H.R. 6283 - The Delinking Revenue from Unfair Gouging Act

  • Introduced by a bipartisan group on November 8, 2023, as a companion to Senate bill S. 1542.
  • Prohibits PBMs from receiving remuneration for services related to prescription drugs, except for flat bona fide service fees.
  • Bans spread pricing, differential payments favoring PBM-affiliated pharmacies, and steering patients to such pharmacies.
  • Imposes a $10,000 daily penalty for violations.

H.R. 6844 - The Ensuring PBM Competition Act

  • Prohibits Part D prescription drug plan sponsors from contracting with PBMs that directly or indirectly own, control, or have a financial interest in a pharmacy.

H.R. 6856 - Prescription Drug Rebate Reform Act of 2023

  • Introduced by Representative Mike Gallagher (R-WI) on December 19, 2023.
  • Seeks to reform prescription drug pricing and reduce consumer out-of-pocket costs.
  • Requires group health plans and health insurance issuers to base coinsurance obligations on a drug's net price.
  • Proposed to go into effect on January 1, 2025.

Senate Bills:

S. 127 - The Pharmacy Benefit Manager Transparency Act of 2023

  • Prohibits PBMs from clawing back reimbursement payments except in cases of fraud or contract violations.
  • Prevents PBMs from increasing fees or lowering reimbursements to offset changes in federally funded health plans.
  • Requires an annual commission report analyzing the Act's effects on PBM mergers and competition.
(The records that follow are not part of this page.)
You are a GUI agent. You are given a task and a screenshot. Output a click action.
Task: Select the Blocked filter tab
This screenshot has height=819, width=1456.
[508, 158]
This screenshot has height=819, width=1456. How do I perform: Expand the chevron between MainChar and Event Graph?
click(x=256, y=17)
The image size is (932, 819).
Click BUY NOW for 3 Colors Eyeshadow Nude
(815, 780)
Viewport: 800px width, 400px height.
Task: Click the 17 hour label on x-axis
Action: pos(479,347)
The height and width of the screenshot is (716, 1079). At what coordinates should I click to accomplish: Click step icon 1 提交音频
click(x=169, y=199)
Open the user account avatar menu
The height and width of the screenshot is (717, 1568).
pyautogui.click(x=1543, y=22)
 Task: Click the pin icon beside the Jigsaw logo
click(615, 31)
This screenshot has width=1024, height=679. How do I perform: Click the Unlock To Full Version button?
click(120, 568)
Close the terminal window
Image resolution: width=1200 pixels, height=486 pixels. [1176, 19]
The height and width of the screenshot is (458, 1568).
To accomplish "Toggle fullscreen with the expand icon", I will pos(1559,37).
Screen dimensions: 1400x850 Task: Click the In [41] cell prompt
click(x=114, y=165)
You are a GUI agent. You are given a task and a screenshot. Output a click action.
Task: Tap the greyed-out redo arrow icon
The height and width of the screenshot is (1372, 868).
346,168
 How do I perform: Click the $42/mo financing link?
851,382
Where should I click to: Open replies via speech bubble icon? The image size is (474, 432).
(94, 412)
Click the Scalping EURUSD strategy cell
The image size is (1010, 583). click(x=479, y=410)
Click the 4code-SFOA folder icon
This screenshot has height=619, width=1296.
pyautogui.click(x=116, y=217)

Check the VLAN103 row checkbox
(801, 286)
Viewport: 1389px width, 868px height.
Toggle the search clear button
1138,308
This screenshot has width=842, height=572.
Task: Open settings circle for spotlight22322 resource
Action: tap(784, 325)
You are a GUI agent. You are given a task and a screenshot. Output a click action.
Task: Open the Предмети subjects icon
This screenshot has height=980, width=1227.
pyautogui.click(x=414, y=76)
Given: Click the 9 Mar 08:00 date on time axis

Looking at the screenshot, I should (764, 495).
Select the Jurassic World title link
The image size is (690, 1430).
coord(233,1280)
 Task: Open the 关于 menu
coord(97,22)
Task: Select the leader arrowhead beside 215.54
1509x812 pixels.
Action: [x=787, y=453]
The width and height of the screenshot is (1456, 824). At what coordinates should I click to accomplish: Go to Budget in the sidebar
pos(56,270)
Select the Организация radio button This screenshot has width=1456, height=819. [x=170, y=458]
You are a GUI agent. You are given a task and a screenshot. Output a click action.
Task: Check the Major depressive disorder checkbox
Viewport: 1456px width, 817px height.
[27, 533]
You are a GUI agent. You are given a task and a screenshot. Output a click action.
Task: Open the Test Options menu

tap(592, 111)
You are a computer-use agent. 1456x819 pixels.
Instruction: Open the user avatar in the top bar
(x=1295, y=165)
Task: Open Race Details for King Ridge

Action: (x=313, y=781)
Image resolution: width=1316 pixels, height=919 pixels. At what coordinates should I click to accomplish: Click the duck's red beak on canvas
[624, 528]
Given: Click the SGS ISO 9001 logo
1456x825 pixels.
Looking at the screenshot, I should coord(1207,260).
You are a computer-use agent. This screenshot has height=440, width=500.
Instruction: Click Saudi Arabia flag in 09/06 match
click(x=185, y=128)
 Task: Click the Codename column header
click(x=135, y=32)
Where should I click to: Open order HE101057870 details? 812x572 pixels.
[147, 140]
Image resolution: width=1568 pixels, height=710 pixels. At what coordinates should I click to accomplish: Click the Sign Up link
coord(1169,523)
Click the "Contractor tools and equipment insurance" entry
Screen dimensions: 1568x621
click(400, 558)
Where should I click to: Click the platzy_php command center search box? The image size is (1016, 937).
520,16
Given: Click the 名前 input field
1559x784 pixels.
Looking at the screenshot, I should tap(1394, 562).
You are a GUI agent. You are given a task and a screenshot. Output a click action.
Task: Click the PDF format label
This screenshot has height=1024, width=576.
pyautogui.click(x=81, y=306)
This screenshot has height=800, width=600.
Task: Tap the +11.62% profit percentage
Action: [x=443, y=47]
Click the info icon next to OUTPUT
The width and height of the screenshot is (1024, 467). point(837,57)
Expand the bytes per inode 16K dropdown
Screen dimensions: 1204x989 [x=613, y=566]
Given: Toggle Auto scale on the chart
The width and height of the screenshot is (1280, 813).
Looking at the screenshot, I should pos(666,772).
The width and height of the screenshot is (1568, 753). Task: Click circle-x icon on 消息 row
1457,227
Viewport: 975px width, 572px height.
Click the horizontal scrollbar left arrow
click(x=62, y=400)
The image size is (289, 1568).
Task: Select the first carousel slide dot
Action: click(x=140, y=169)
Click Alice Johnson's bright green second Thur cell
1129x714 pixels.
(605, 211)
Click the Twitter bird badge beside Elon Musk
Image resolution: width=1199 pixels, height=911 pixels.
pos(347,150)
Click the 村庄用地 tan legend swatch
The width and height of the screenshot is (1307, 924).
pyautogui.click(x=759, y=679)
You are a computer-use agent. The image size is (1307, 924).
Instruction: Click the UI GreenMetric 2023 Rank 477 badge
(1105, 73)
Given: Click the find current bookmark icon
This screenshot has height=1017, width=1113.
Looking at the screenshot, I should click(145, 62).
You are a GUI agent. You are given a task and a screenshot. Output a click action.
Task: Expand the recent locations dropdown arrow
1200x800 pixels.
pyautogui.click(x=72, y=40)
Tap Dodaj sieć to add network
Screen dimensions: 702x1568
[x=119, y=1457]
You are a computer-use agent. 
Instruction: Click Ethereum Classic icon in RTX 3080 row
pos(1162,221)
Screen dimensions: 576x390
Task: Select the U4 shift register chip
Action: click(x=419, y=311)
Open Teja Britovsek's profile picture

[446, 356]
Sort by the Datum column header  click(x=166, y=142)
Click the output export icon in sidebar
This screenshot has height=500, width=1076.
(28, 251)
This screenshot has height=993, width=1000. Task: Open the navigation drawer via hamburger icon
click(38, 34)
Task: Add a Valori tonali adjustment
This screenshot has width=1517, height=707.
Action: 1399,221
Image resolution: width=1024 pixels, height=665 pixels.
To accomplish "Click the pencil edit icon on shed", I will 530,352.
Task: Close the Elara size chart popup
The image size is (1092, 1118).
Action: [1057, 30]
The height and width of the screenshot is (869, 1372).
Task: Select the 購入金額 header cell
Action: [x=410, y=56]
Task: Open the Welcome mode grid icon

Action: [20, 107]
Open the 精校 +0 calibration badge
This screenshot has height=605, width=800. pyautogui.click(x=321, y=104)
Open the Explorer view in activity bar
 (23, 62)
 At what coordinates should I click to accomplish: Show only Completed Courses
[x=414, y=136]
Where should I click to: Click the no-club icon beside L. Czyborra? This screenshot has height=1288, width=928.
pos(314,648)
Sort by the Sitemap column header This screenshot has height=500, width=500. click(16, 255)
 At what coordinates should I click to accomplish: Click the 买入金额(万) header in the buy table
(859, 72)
S. 1339 - The Pharmacy Benefit Manager Reform Act

  • Advanced by the HELP Committee with significant support (18-3 vote).
  • Establishes requirements for PBMs regarding services provided to health insurance plans.
  • Includes PBM Transparency to Plan Sponsors, a cost-sharing cap for highly rebatable drugs, and a spread pricing ban.

S. 2973 - The Modernizing and Ensuring PBM Accountability (MEPA) Act

  • Requires that contracts between PDP Sponsors and a PBM meet specific requirements starting in plan year 2026.
  • Mandates standard Part D measures for assessing network pharmacy performance.
  • Bans PBM spread pricing in Medicaid.
  • Requires the HHS OIG to investigate the impact of vertical integration on costs.

S. 3548 - Health Care Prices Revealed and Information to Consumers Explained Transparency Act

  • Imposes additional transparency requirements on healthcare providers and health plans.
  • Requires public disclosure of rate and payment information for medical and pharmacy services.
  • Includes provisions specifically addressing PBM transparency under ERISA.